L’obsession des alpinistes attirés par les « plus de 8 000 » remonte à un bon siècle. Chaque nation européenne s’attachera à un sommet himalayen : pour les Britanniques, c’est l’Everest ; pour les Allemands, poussés par Hitler, le Nanga Parbat ; pour les Français, l’Annapurna. À la surenchère nationaliste et sportive succédera, à partir des années 1990, la surenchère touristique. C’est cette course que raconte le journaliste et écrivain de montagne Charlie Buffet. 

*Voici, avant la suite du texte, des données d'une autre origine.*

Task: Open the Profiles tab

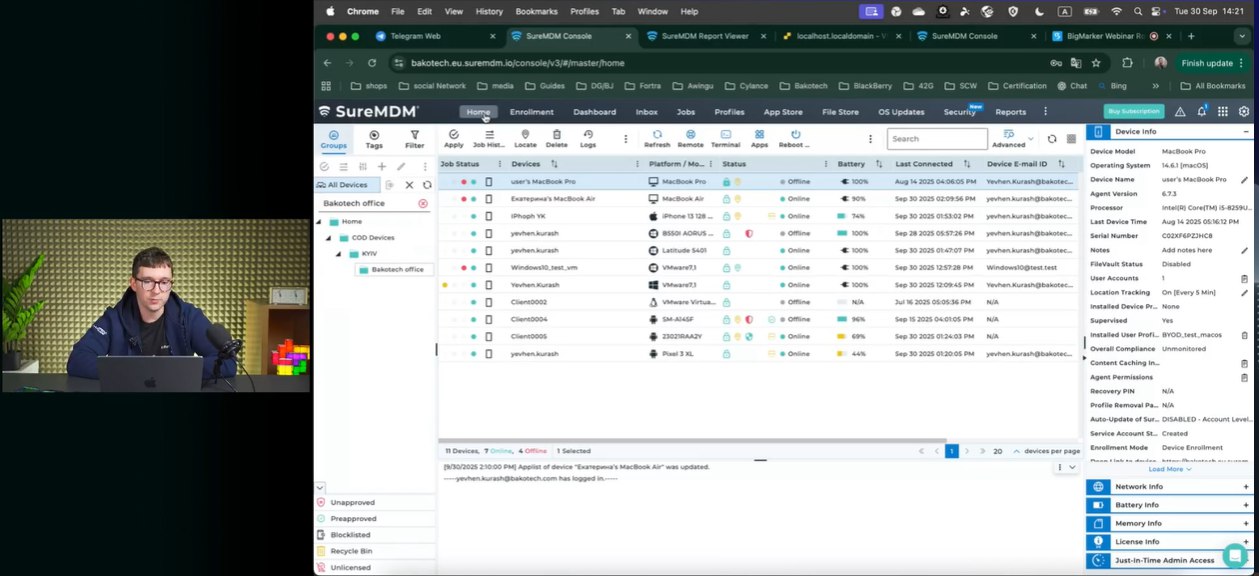Action: tap(729, 112)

Mais cette année, l’ascension de l’Everest a mêlé le tragique et le ridicule. Le gouvernement népalais tire des millions de dollars de la vente des permis, et il en délivre beaucoup trop : une file d’attente s’est formée au sommet, entraînant la mort par accident ou épuisement de onze alpinistes en avril-mai. Un montagnard chevronné estime que 80 % de ces gens n’auraient pas dû être là. Sur les photos, le haut de l’Everest ressemble à n’importe quel sommet, sauf qu’il se trouve à l’altitude de croisière d’un avion de ligne…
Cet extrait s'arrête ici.